To whom would I recommend Hooked on Phonics? 

(Based on Learning Preferences and Three D’s I describe in earlier posts.) 

  • Recommend to..

    • Students that do well with the Written Word because there aren’t a lot of extra activities included in Hooked on Phonics.  A Visual learner may be greatly helped by the DVDs. And a Spoken Word learner will appreciate hearing each word in the word family spoken by a parent or on the DVD. There is also now a Hooked on Phonics app with games that may be great for an Interactive learner, but we haven’t used it.
    • Students that prefer working One-on-One because this curriculum is designed for parents to sit side-by-side with their child and guide them through their learning. But Independent learners may enjoy the DVD portion and find that they need little prompting from their parent when it comes to the reading portion.
    • Students that have a Delight for one-on-one time with their parent (my boys love to cuddle up with me to read!) or that simply love silly stories.
  • I would NOT recommend to…

    Students that prefer Physical learning because this is a sitting-on-the-couch curriculum. You could try having your student use a pointer as they’re sounding out words (either store-bought or one he makes with craft supplies). And you could supplement by incorporating a physical element, like maybe using letter tiles to build words and move each tile when sounding out the words. But if this is your situation, I wouldn’t use this curriculum if you don’t already have it. You might instead want to try something like All About Reading, which I understand incorporates some physical activities (we haven’t used All About Reading, so please double-check). 
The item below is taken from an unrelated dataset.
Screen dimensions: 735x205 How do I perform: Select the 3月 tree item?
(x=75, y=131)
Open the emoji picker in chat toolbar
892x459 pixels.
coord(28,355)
My Best Tip for Using Hooked on Phonics  

When lesson planning, set aside an amount of time (ex. 5-10 minutes) rather than what page you expect to be on. Some word families may be more difficult for your students than others, so they’ll take longer to get through.

Common Questions/FAQ About Hooked on Phonics 

  • Question 1: Does Hooked on Phonics teach the alphabet?

    The purpose of the Pre-K level is to teach the alphabet (and letter sounds) and gives ideas for fun activities, but I honestly didn’t feel it was super helpful or sufficient. All of my kids learned their letter sounds with this fantastic video (great for kids that prefer Visual and Spoken Word learning methods).

  • Question 2: How do I know if my child is ready to start reading?

    One of the things that you’ll want to look for in your child is phonemic awareness. You can do a search for phonemic awareness online, or you can refer to this post by This Reading Mama. She going into detail about the  steps a child needs to go through to learn how to read, and also has some great printables! 

The Last Thing You Need to Know about Hooked on Phonics 

Hooked on Phonics is a great phonics curriculum for kids that are interested in reading and have the patience and maturity to spend a couple of minutes sounding words out during the early stages. And the Kindergarten-2nd Grade levels are perfect for parents that need an open-and-go solution and don’t want to do a lot of lesson planning.